In conventional cellular systems a mobile terminal is connected to a single cell and when that terminal moves from the serving area of one cell to the serving area of another cell, typically a handover is initiated. The full picture of all cells in the area surrounding the terminal is only available at the terminal itself. However, a general paradigm of a well-organized cellular network is that the network makes the mobility decisions, and not the terminal.
One solution to get all the information at the user equipment (UE) about its surrounding cells would for the terminal to permanently send measurement reports to the network, but this would require too much signalling overhead. Instead, current E-UTRAN LTE (evolved UMTS Terrestrial Radio Access Network, Long Term Evolution, also known as 4G) specifications allow the network to configure triggers for the terminal. If such a network-configured trigger expires in the terminal the terminal will in response send a measurement report. The idea is that the network configures the triggers such that a handover is initiated when such a measurement report is received. This minimizes the signalling overhead by limiting the number of measurement reports that are sent.
For intra-frequency handovers in LTE, the most prominent trigger for a measurement report is the A3 trigger which in simplified terms is defined as follows:Mn+Ocn>Ms+Off.
It expires if the measurement Mn of a neighbor n is offset (the value of Off) better than the measurement Ms of a serving cell. The measurements could be given as signal strength (such as reference signal received power/RSRP) or as a signal quality (such as reference signal received quality/RSRQ). The offset Off introduces a kind of hysteresis to the handover decision to avoid the well-known ‘ping-pong’ effect.
Ocn is another offset (also called “cell individual offset”) which, in contrast to Off is specific to an individual neighbor cell. It can be used to fine-adjust the handovers individually towards different neighbor cells due to mobility robustness reasons (e.g., make the neighbor more attractive if it is entered through a high-speed street), or due to load balancing reasons (e.g., make the neighbor cell more attractive if it is experiencing low traffic loading).
A brief overview on seven of the LTE measurement report triggers may be seen at http://www.rfwireless-world.com/Terminology/LTE-UE-Event-Measurement-Reporting.html (last visited Jun. 23, 2015). Further detail on known measurement report triggers may be seen at international patent publication WO 2014/021763, as well as technical specifications 25.331 (v12.5.0) at section 8.4 “Measurement procedures”; 36.300 (v12.5.0) at sections 10.1.3 and 10.2.3 each entitled “Measurements”; and 36.331 (v12.5.0) at section 5.5.4 “Measurement report triggering”.
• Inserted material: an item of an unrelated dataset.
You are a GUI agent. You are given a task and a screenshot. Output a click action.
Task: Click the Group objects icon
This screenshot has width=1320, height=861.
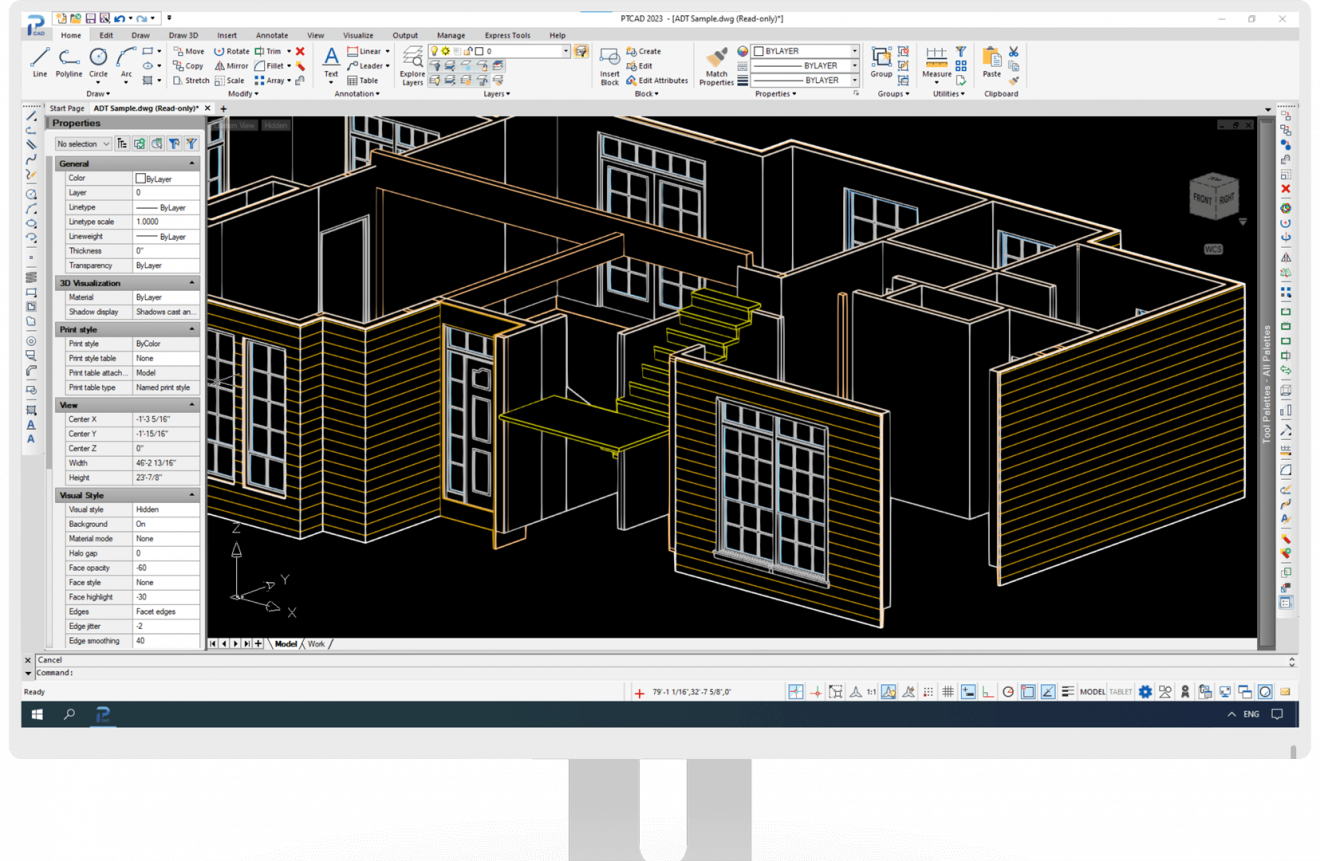(x=881, y=58)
Another option is to dispense with the terminals' measurement reports and instead have the network perform measurements itself on the terminals' respective uplink signalling. This option makes several assumptions, namely that the terminals are permanently transmitting (such that the network can measure at all), that the network will know with a reasonably high degree of accuracy the terminals' respective transmit powers, and that the cells will be able to exchange all these various uplink measurements with one another in a timely manner. But the circumstances under which all those assumptions would hold true collide with several other requirements such as the terminal's energy consumption in view of its limited portable power supply. The inventors see this option as a supplement to support or improve terminal measurements but not suitable to replace them in a practical system.
In E-UTRAN LTE, the Cooperative Multi-Point (CoMP) transmission scheme allows a given user equipment (UE) to be served by multiple cells simultaneously, but still only one is handling the control plane of the UE and is generally referred to as the primary cell or PCell, while the other serving cells are secondary cells or SCells. The connection of the terminal purely depends on the PCell which is changed by a conventional handover. If the control plane on the PCell has radio problems, the other SCells cannot serve as a fallback.
In 3G soft handover, a UE is configured with an active set of cells that transmit the same content to the UE on independent links which are combined at the receiver side, i.e., control information is sent from each cell. Similar to 3G soft handover, it is anticipated that in future cellular systems such as 5G a given UE may have multiple serving cells in the active set handling both the user and control planes. Otherwise, the connection would rely only on a single cell, and there would be no control-channel robustness benefit. Whereas in LTE the UE's active set refers to its PCell and any of the SCells, in the description below the term ‘active set’ refers to all the UE's simultaneous serving cells handling both user and control planes of the UE (and for simplicity of explanation it is assumed below that all these active cells are on the same frequency layer, or ‘intra-frequency’ cells). In the overview of FIG. 1 assume the UE has 3 serving cells as shown and is moving towards a new cell that is not (yet) in its active set. The parameters of trigger events defined for instance in 3G for adding, removing or replacing a cell in the active set are fixed and they are not tailored for each UE leading to sub-optimal performance in terms of throughput and number of active set updates. The examples below address how to solve this problem.